• _Dataset entries_

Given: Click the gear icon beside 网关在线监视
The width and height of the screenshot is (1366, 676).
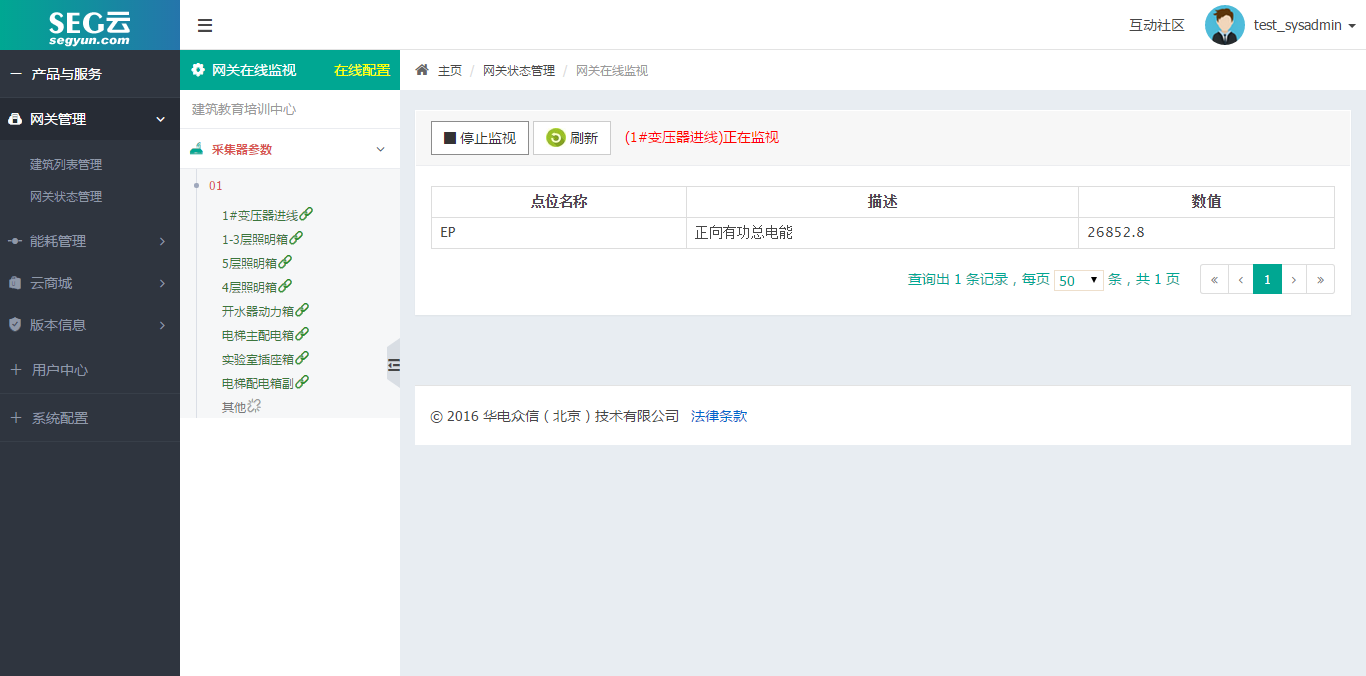Looking at the screenshot, I should (197, 69).
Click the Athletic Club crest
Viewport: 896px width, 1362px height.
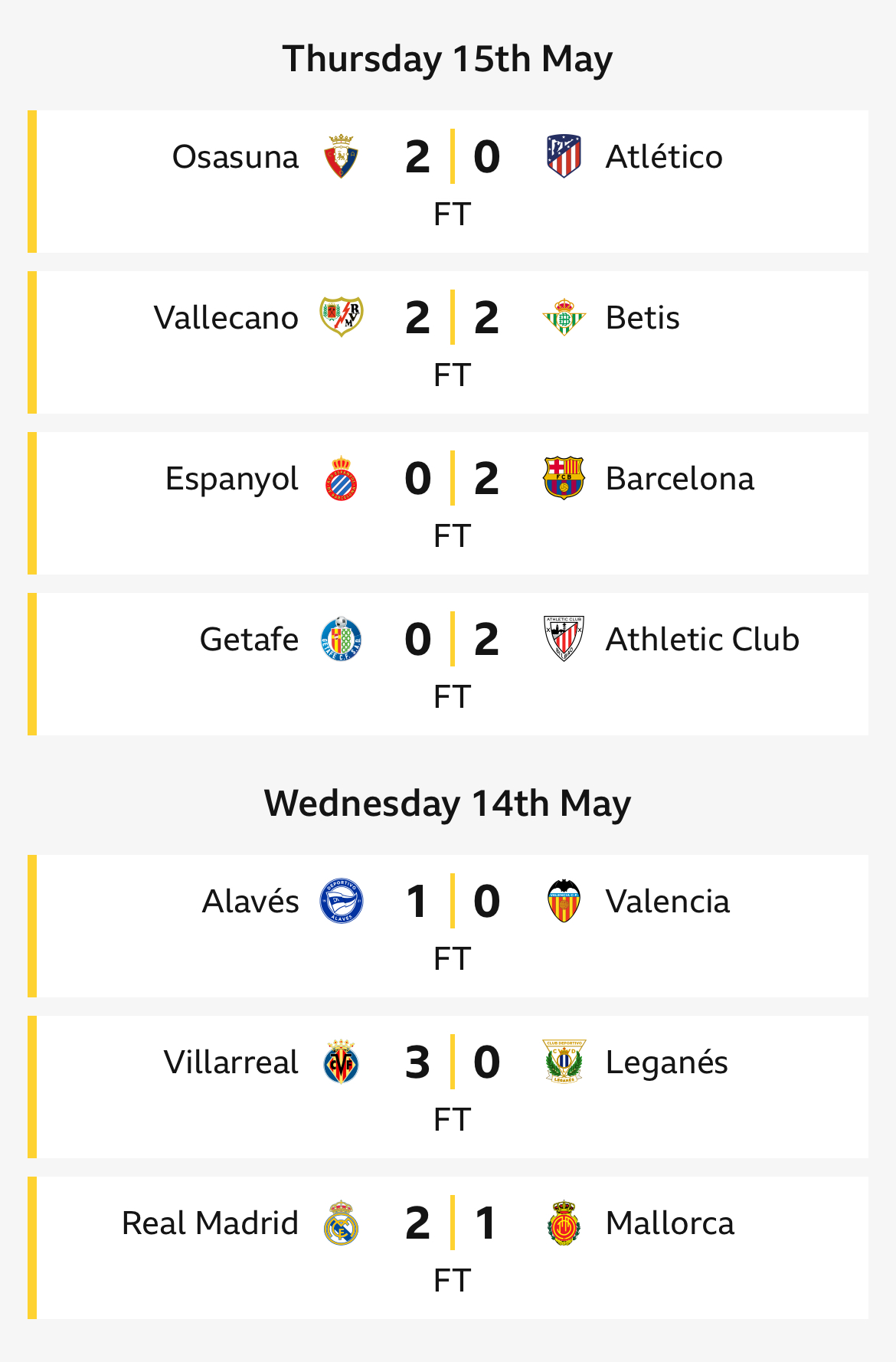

• _Task goal_
Only the entries themselves should be output, word for word, with all pictures omitted.

• _Answer to this problem_
Given: Click the gear icon beside 网关在线监视
The width and height of the screenshot is (1366, 676).
Looking at the screenshot, I should (197, 69).
Click the Athletic Club crest
Viewport: 896px width, 1362px height.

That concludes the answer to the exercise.